Kang et al. [Citation14] investigated the relationship between inflammatory markers and neointimal hyperplasia (NIH) after DES implantation. They enrolled 42 consecutive patients undergoing PCI with a single DES for stable angina and single de novo stenosis. Inflammatory biomarkers were measured before, at 24 and 72 h after PCI. Follow-up angiographic and IVUS examinations were performed 9 months after index procedure. No relationship was noted between the baseline hs-CRP level and NIH. However, a significant positive correlation was noted between NIH and the hs-CRP level obtained at 24 and 72 h after the procedure, with a positive correlation between the change in the hs-CRP level and NIH at 24 h (r = 0.414, p = 0.006). Similar findings were found by Lee et al. in an optical coherence tomography follow-up study [Citation15].

Conclusion

Evidence deriving from clinical studies suggests that both short-term and long-term clinical outcome of patients undergoing PCI is clearly associated with the inflammatory status before and after stent implantation. In particular, baseline CRP levels, more than the immediate (24–48 h) postprocedural change in CRP levels, are a reliable predictor of hard clinical end points such as death, MI or stent thrombosis. Of importance, also persistence of higher CRP levels at late follow-up (8–12 months) is associated with a worse clinical outcome. Mechanisms underlying the association between CRP levels and hard clinical end point are probably linked to both progression of atherosclerosis in native vessels and adverse thrombotic reactions to DES or aggressive diffuse restenosis in nonresponders to drug elution. However, it is important to consider that most studies evaluating CRP change following PCI enrolled a low number of patients and are probably underpowered to detect a significant difference in terms of clinical outcome. Moreover, most of studies evaluating the prognostic value of CRP after DES implantation are performed with first-generation DES or enrolling only a low number of patients undergoing newer-generation DES implantation. As a consequence, further studies are needed in order to investigate if CRP has a prognostic value also with more performing newer-generation DES. Moreover, in recent years bioresorbable vascular scaffolds (BVS) have been introduced into clinical practise. In particular, Absorb BVS was implanted in more than 100,000 patients. Evidence deriving from clinical studies suggests that both short-term and long-term clinical outcome of patients undergoing PCI is clearly associated with the inflammatory response before and after stent implantation. However, results deriving from large randomized clinical trials demonstrated that outcomes of Absorb BVS are inferior compared with outcomes of metallic DES [Citation16]. In this context, it is unknown if inflammatory biomarkers may be useful to further stratify the risk of adverse events in patients undergoing BVS implantation.

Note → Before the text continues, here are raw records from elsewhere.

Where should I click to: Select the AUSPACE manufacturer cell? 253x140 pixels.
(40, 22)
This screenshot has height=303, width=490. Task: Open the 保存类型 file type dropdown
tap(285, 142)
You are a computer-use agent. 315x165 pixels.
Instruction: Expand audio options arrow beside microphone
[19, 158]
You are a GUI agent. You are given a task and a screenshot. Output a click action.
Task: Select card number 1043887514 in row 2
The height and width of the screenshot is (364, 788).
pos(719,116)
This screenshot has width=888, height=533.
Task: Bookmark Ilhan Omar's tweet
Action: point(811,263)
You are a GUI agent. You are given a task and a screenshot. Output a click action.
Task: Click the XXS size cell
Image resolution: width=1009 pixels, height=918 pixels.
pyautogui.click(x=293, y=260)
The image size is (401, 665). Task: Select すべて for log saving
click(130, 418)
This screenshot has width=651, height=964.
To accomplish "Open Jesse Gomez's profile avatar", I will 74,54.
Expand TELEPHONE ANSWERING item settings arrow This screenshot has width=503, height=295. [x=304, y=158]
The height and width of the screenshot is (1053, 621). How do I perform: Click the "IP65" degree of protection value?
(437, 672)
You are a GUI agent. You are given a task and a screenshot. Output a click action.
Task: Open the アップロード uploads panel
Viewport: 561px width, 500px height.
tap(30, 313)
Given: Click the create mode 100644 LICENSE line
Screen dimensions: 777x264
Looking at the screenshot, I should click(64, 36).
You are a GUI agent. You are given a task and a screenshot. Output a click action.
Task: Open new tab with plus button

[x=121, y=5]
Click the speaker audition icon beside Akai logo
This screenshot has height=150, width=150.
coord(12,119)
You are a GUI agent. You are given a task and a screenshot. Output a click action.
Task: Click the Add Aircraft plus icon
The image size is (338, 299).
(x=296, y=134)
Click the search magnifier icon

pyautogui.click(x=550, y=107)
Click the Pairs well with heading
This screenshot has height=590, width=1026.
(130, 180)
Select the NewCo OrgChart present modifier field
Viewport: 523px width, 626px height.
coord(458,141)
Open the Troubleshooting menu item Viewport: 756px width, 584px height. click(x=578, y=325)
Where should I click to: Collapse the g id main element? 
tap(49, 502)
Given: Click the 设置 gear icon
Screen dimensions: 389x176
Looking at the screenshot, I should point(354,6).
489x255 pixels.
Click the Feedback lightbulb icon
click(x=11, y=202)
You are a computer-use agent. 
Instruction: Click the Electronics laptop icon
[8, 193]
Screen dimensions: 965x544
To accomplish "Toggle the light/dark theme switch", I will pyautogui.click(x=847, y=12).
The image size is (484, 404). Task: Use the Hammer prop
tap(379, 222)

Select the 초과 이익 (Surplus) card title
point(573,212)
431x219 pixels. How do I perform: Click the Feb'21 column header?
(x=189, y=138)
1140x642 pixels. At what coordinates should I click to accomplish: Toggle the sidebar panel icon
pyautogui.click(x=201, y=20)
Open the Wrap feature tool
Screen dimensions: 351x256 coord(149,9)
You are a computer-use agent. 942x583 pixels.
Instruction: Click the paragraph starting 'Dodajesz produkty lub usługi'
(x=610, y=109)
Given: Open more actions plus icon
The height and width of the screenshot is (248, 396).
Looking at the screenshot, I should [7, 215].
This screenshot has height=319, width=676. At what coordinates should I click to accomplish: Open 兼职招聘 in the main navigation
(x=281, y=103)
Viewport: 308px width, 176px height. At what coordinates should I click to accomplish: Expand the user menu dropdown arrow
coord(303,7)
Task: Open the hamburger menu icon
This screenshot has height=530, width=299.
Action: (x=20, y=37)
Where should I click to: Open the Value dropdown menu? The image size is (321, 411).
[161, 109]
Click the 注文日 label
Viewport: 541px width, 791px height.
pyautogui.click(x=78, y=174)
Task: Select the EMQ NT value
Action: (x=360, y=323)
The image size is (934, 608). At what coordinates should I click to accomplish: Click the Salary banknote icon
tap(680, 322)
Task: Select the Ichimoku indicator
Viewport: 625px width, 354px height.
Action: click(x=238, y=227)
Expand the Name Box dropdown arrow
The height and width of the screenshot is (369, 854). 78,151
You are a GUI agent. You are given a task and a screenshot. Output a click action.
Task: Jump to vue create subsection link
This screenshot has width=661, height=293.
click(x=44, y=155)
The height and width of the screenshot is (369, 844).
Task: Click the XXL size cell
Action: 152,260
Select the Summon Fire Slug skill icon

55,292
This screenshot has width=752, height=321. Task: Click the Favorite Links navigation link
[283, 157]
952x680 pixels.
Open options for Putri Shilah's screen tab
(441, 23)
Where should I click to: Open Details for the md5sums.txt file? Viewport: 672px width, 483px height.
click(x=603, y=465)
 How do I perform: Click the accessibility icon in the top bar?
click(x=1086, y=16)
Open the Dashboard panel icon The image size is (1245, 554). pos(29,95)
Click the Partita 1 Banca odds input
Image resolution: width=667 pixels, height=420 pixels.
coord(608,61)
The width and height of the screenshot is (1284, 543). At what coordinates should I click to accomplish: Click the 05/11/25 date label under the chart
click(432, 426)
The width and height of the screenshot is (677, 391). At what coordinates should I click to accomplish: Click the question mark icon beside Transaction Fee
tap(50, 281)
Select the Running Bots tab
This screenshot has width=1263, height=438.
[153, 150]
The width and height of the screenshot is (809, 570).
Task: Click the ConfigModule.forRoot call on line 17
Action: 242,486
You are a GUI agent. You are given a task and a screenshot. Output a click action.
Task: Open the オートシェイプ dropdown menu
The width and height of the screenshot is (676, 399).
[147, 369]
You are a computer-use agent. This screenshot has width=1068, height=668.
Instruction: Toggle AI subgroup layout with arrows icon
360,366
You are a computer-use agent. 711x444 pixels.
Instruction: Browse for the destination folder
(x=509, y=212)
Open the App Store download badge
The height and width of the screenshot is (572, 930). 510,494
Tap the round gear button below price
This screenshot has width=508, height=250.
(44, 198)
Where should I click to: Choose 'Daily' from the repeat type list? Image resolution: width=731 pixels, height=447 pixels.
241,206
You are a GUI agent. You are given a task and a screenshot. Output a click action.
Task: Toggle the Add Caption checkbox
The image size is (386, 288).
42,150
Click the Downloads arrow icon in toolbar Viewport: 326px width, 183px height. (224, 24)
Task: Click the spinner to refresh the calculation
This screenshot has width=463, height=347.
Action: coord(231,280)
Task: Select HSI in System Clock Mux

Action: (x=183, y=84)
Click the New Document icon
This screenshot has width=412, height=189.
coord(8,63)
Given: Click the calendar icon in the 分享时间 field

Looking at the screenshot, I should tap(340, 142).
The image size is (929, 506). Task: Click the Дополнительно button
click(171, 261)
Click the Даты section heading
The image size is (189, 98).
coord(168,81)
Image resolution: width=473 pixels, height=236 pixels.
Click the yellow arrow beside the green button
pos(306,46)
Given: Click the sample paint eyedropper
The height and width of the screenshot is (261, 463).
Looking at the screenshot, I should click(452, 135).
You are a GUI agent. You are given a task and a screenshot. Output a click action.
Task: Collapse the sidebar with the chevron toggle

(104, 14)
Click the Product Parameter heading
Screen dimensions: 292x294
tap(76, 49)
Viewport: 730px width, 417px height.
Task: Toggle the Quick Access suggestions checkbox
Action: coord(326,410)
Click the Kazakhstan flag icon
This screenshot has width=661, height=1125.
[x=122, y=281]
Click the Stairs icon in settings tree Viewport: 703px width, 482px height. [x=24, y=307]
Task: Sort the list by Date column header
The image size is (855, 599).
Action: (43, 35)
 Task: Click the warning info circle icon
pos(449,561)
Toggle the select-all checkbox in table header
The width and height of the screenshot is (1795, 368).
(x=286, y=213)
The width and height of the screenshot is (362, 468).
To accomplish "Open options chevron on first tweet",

Financial & competing interests disclosure

The authors have no relevant affiliations or financial involvement with any organization or entity with a financial interest in or financial conflict with the subject matter or materials discussed in the manuscript. This includes employment, consultancies, honoraria, stock ownership or options, expert testimony, grants or patents received or pending, or royalties.

No writing assistance was utilized in the production of this manuscript.